State of Play
Running time 127 minutes
Written by Matthew Michael Carnahan, Tony Gilroy and Billy Ray
Directed by Kevin Macdonald
Starring Russell Crowe, Ben Affleck, Rachel McAdams, Robin Wright Penn, Helen Mirren
State of Play is the latest incoherently written, mass-entertainment gibberish by the overrated Tony Gilroy. Two other writers share the credit, but the movie implodes bearing the burden of the same smart-aleck Gilroy trademarks as Michael Clayton, Duplicity and all those incomprehensible Bourne identities, supremacies and ultimatums: glam stars spouting corny dialogue, current events shrouded in enough violence and sex to keep the audience awake and labored plot twists hammered to death by a storm of clichés. None of it makes any sense, but people go away from this kind of formulaic gumbo smiling. “Of course it collapses under close scrutiny,” said one critic leaving the screening I attended, “but it’s fun.” So is the kind of mustard-splattered chili dog that leads to acid reflux.

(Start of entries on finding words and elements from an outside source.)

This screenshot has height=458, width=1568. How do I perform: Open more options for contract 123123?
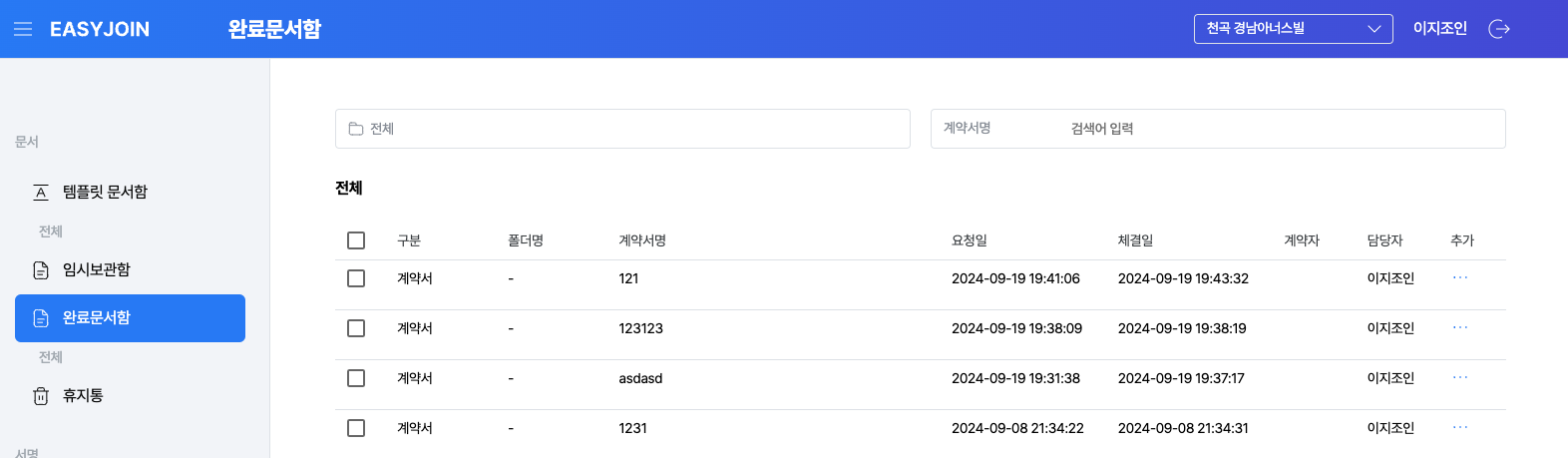1460,327
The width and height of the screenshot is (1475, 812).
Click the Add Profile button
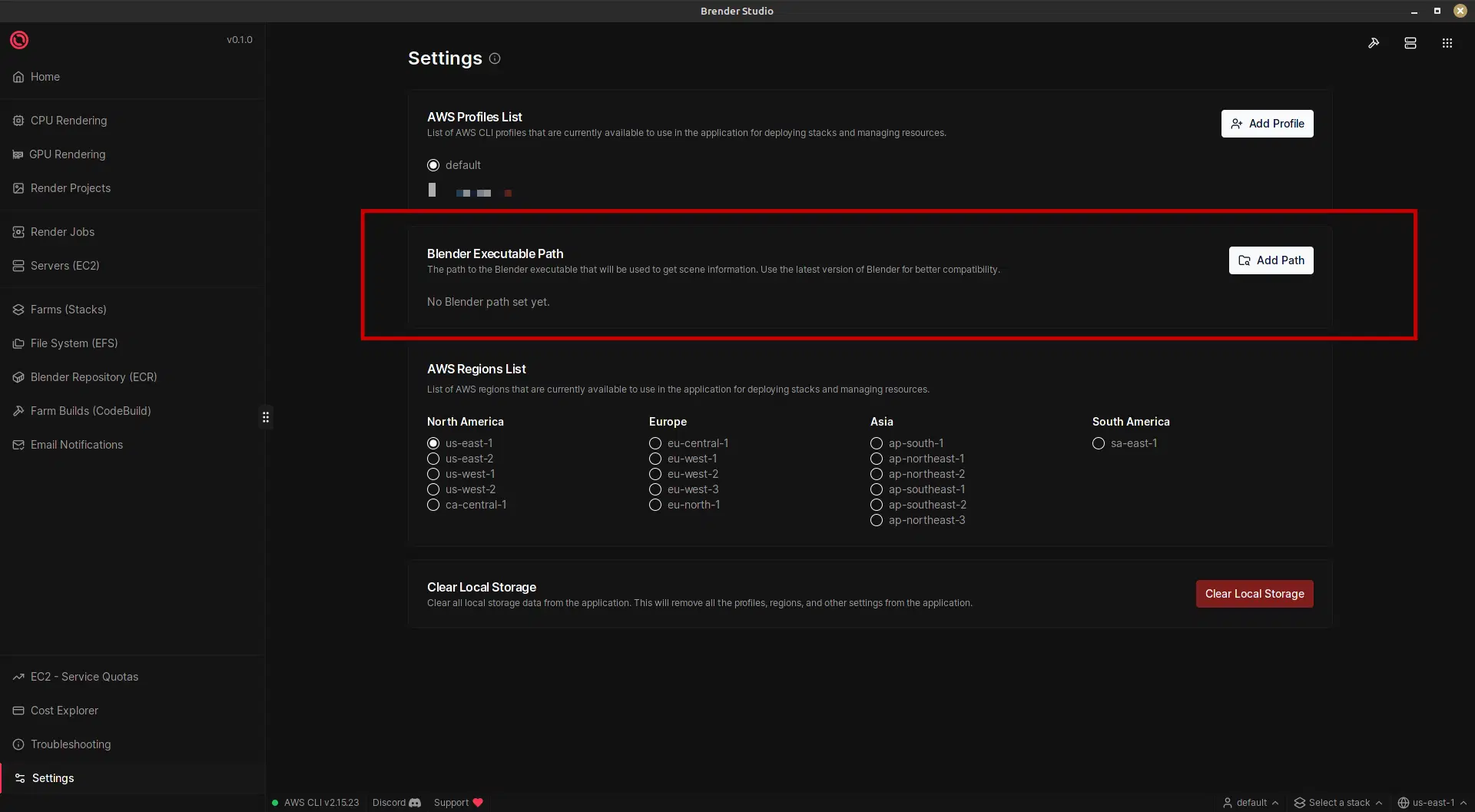point(1267,123)
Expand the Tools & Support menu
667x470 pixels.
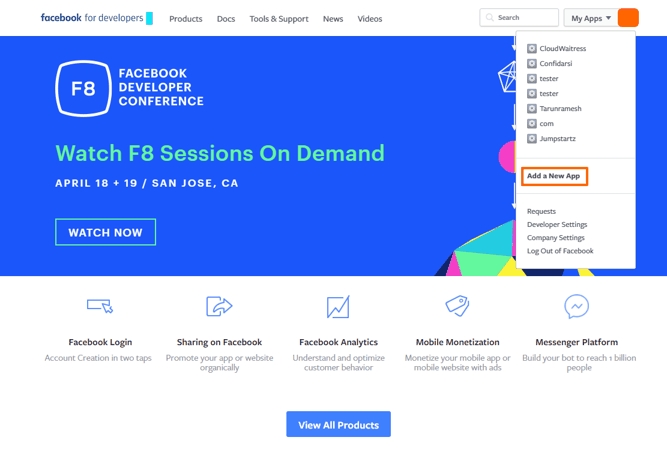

Melding journalism, politics and big business, the plot is a din of babble that begins with the death of a sexy head researcher working for ambitious Congressman Stephen Collins (Ben Affleck), who is investigating Defense Department outsourcing in Iraq and Afghanistan and war profiteering by a private security company called Pointcorps (think Halliburton) that is bidding billions of dollars for a contract to control Homeland Security. Stay with me. It gets worse. Across town from the Congressional hearings, at a major Washington, D.C., newspaper, sits Russell Crowe, a fat, hairy, unshaven and unhealthy-looking slob who looks like something that just crawled out of a cave. He is Cal McAffrey, a renegade reporter who puts two and two together and discovers that the dead girl was the congressman’s drug-loving mistress and a double agent working for Pointcorps. Linking her death to two other murders on the same day, he gradually unravels a swampy jumble of a scandal that makes the congressman a media target. This gets edgy, see, because the congressman and the creepy reporter used to be college roommates and best friends. With three dozen hungry reporters hounding him, Representative Collins camps out at the reporter’s apartment. (Yeah, fat chance, and with three you get eggroll.) Thickening the preposterous brew, McAffrey is saddled with a perky, pretty cub reporter (Rachel McAdams) who tracks down facts he’s trying to keep out of the paper, and Collins’ humiliated wife (a wasted Robin Wright Penn) is recruited to clean up his reputation with the public. The reporter is torn between loyalty to an old friend and the need to stop corporate and government perversion, and a mannish editor named Cameron Lynne (Helen Mirren) cusses like a drunken sailor and holds up the front page for four hours so her reporters can find the killer and solve the murders on their own. The congressman commits political suicide for the common good, but this movie is not over yet. There’s still the obligatory chase in the dark underground parking garage to endure—not to mention fund-raisers, cocktail parties, people thrown to their deaths from subway platforms, assorted flawed politicians, hidden agendas, split personalities and a ballet at the Kennedy Center. When it finally grinds to a halt after 127 minutes of Cuisinart confusion, you go away muttering, “Huh?”
The funniest thing in the movie is the way it depicts newspapers as sexy, exciting places to solve murder mysteries, meet girls and ignore things like dwindling circulation, fact checking and meeting deadlines. It’s hard to believe Tony Gilroy is the son of the great Pulitzer Prize winner Frank Gilroy, who wrote The Subject Was Roses and knew a few things about logic, psychology, trenchant narrative harmony and believable character development that he failed to pass on to his son. The director is Kevin Macdonald, whose debut feature The Last King of Scotland was a much better film. This one has pace and the actors hold your attention, although Russell Crowe looks like he’s been living the same offscreen life as Mickey Rourke.